> [Written instruction]
Output these records as a JSON list of strings, one string per line, skipping blank lines and leaving out the pictures.
********
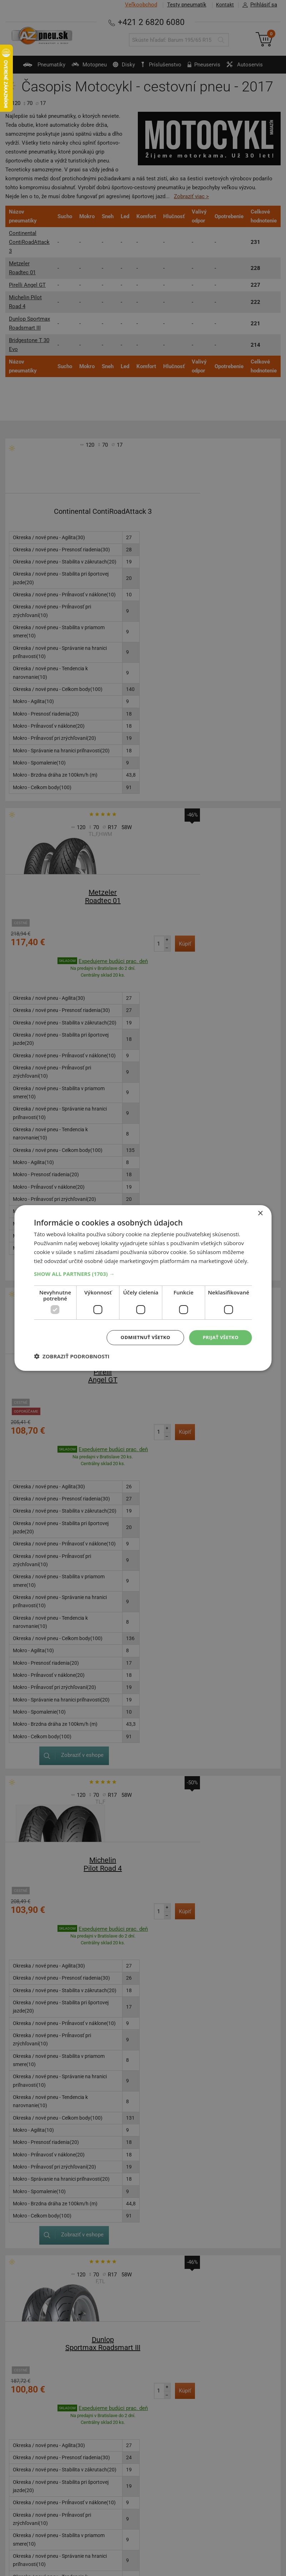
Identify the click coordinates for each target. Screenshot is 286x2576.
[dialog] (143, 1287)
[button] (143, 1273)
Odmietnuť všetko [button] (141, 1337)
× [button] (260, 1213)
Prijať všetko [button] (219, 1337)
********
> [Answer below]
[
  "Identify the click coordinates for each target. Screenshot is 286x2576.",
  "[dialog] (143, 1287)",
  "[button] (143, 1273)",
  "Odmietnuť všetko [button] (141, 1337)",
  "× [button] (260, 1213)",
  "Prijať všetko [button] (219, 1337)"
]